(Saved data entries)
□ □ □ □ □ □ □
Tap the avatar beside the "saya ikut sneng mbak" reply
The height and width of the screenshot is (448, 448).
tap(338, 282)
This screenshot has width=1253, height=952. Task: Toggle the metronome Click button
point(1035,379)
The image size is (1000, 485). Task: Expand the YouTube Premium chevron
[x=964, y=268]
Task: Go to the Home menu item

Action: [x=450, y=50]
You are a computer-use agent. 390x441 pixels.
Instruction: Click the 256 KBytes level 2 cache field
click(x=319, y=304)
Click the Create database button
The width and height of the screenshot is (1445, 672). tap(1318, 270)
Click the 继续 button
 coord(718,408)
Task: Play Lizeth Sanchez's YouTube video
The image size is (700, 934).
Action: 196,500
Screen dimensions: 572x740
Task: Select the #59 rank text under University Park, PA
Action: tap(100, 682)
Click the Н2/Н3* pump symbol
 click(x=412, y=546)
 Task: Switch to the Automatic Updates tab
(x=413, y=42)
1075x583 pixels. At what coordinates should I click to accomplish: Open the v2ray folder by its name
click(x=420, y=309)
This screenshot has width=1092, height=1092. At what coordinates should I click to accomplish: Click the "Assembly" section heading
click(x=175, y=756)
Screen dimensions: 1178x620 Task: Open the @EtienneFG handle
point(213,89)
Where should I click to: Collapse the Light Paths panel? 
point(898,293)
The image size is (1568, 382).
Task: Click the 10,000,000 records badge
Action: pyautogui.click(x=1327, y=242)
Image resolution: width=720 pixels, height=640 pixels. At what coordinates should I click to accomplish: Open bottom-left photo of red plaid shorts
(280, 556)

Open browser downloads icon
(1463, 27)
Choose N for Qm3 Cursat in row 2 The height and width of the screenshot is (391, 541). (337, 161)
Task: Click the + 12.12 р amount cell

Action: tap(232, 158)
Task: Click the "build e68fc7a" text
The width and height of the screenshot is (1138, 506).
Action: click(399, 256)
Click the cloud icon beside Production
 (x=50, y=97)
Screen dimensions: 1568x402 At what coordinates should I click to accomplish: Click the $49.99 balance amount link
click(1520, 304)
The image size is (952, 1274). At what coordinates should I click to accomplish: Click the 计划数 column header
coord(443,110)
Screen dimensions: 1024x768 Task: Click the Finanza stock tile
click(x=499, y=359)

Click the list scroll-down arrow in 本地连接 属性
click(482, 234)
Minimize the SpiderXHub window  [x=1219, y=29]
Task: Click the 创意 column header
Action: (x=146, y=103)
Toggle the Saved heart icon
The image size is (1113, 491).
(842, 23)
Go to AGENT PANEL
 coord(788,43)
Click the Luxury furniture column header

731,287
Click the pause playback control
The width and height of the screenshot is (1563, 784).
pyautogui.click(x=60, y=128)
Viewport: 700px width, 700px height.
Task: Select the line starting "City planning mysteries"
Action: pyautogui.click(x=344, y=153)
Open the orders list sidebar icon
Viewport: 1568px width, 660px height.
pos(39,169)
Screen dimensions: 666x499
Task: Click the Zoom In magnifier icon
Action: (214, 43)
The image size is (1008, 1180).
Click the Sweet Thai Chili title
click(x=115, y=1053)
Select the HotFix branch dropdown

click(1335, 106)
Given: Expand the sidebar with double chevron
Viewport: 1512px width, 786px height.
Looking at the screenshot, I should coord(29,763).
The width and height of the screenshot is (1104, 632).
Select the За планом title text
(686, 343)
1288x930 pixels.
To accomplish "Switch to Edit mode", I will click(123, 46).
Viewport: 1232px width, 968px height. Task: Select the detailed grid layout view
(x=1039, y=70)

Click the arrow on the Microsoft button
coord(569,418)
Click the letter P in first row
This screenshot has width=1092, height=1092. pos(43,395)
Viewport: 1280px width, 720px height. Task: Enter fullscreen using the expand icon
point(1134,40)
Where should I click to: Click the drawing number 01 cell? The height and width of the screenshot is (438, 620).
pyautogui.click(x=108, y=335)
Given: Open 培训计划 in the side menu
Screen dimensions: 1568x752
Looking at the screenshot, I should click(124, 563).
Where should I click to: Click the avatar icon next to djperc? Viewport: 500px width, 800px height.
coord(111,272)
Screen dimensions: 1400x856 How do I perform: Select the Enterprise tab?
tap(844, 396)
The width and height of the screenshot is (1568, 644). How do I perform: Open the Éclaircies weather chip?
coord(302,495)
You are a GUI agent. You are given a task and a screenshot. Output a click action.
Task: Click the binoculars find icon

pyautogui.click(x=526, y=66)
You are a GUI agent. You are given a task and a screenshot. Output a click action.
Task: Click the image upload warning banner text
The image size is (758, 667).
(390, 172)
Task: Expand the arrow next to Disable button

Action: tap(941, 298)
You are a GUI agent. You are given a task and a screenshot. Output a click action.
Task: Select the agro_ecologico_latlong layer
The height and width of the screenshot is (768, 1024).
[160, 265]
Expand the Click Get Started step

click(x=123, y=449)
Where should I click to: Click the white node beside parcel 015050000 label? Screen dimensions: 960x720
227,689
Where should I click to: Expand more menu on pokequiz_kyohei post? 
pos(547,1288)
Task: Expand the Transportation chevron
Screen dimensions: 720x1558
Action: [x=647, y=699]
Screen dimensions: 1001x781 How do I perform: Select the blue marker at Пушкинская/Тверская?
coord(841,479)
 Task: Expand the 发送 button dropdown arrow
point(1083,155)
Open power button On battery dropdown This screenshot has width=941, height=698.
□ □ □ □ □ □ □
- **Activity**
Write out the records again, exactly as given.

- **Task result**
Tap the avatar beside the "saya ikut sneng mbak" reply
The height and width of the screenshot is (448, 448).
tap(338, 282)
This screenshot has width=1253, height=952. Task: Toggle the metronome Click button
point(1035,379)
The image size is (1000, 485). Task: Expand the YouTube Premium chevron
[x=964, y=268]
Task: Go to the Home menu item

Action: [x=450, y=50]
You are a computer-use agent. 390x441 pixels.
Instruction: Click the 256 KBytes level 2 cache field
click(x=319, y=304)
Click the Create database button
The width and height of the screenshot is (1445, 672). tap(1318, 270)
Click the 继续 button
 coord(718,408)
Task: Play Lizeth Sanchez's YouTube video
The image size is (700, 934).
Action: 196,500
Screen dimensions: 572x740
Task: Select the #59 rank text under University Park, PA
Action: tap(100, 682)
Click the Н2/Н3* pump symbol
 click(x=412, y=546)
 Task: Switch to the Automatic Updates tab
(x=413, y=42)
1075x583 pixels. At what coordinates should I click to accomplish: Open the v2ray folder by its name
click(x=420, y=309)
This screenshot has width=1092, height=1092. At what coordinates should I click to accomplish: Click the "Assembly" section heading
click(x=175, y=756)
Screen dimensions: 1178x620 Task: Open the @EtienneFG handle
point(213,89)
Where should I click to: Collapse the Light Paths panel? 
point(898,293)
The image size is (1568, 382).
Task: Click the 10,000,000 records badge
Action: pyautogui.click(x=1327, y=242)
Image resolution: width=720 pixels, height=640 pixels. At what coordinates should I click to accomplish: Open bottom-left photo of red plaid shorts
(280, 556)

Open browser downloads icon
(1463, 27)
Choose N for Qm3 Cursat in row 2 The height and width of the screenshot is (391, 541). (337, 161)
Task: Click the + 12.12 р amount cell

Action: tap(232, 158)
Task: Click the "build e68fc7a" text
The width and height of the screenshot is (1138, 506).
Action: click(399, 256)
Click the cloud icon beside Production
 (x=50, y=97)
Screen dimensions: 1568x402 At what coordinates should I click to accomplish: Click the $49.99 balance amount link
click(1520, 304)
The image size is (952, 1274). At what coordinates should I click to accomplish: Click the 计划数 column header
coord(443,110)
Screen dimensions: 1024x768 Task: Click the Finanza stock tile
click(x=499, y=359)

Click the list scroll-down arrow in 本地连接 属性
click(482, 234)
Minimize the SpiderXHub window  [x=1219, y=29]
Task: Click the 创意 column header
Action: (x=146, y=103)
Toggle the Saved heart icon
The image size is (1113, 491).
(842, 23)
Go to AGENT PANEL
 coord(788,43)
Click the Luxury furniture column header

731,287
Click the pause playback control
The width and height of the screenshot is (1563, 784).
pyautogui.click(x=60, y=128)
Viewport: 700px width, 700px height.
Task: Select the line starting "City planning mysteries"
Action: pyautogui.click(x=344, y=153)
Open the orders list sidebar icon
Viewport: 1568px width, 660px height.
pos(39,169)
Screen dimensions: 666x499
Task: Click the Zoom In magnifier icon
Action: (214, 43)
The image size is (1008, 1180).
Click the Sweet Thai Chili title
click(x=115, y=1053)
Select the HotFix branch dropdown

click(1335, 106)
Given: Expand the sidebar with double chevron
Viewport: 1512px width, 786px height.
Looking at the screenshot, I should coord(29,763).
The width and height of the screenshot is (1104, 632).
Select the За планом title text
(686, 343)
1288x930 pixels.
To accomplish "Switch to Edit mode", I will click(123, 46).
Viewport: 1232px width, 968px height. Task: Select the detailed grid layout view
(x=1039, y=70)

Click the arrow on the Microsoft button
coord(569,418)
Click the letter P in first row
This screenshot has width=1092, height=1092. pos(43,395)
Viewport: 1280px width, 720px height. Task: Enter fullscreen using the expand icon
point(1134,40)
Where should I click to: Click the drawing number 01 cell? The height and width of the screenshot is (438, 620).
pyautogui.click(x=108, y=335)
Given: Open 培训计划 in the side menu
Screen dimensions: 1568x752
Looking at the screenshot, I should click(124, 563).
Where should I click to: Click the avatar icon next to djperc? Viewport: 500px width, 800px height.
coord(111,272)
Screen dimensions: 1400x856 How do I perform: Select the Enterprise tab?
tap(844, 396)
The width and height of the screenshot is (1568, 644). How do I perform: Open the Éclaircies weather chip?
coord(302,495)
You are a GUI agent. You are given a task and a screenshot. Output a click action.
Task: Click the binoculars find icon

pyautogui.click(x=526, y=66)
You are a GUI agent. You are given a task and a screenshot. Output a click action.
Task: Click the image upload warning banner text
The image size is (758, 667).
(390, 172)
Task: Expand the arrow next to Disable button

Action: tap(941, 298)
You are a GUI agent. You are given a task and a screenshot. Output a click action.
Task: Select the agro_ecologico_latlong layer
The height and width of the screenshot is (768, 1024).
[160, 265]
Expand the Click Get Started step

click(x=123, y=449)
Where should I click to: Click the white node beside parcel 015050000 label? Screen dimensions: 960x720
227,689
Where should I click to: Expand more menu on pokequiz_kyohei post? 
pos(547,1288)
Task: Expand the Transportation chevron
Screen dimensions: 720x1558
Action: [x=647, y=699]
Screen dimensions: 1001x781 How do I perform: Select the blue marker at Пушкинская/Тверская?
coord(841,479)
 Task: Expand the 发送 button dropdown arrow
point(1083,155)
Open power button On battery dropdown This screenshot has width=941, height=698.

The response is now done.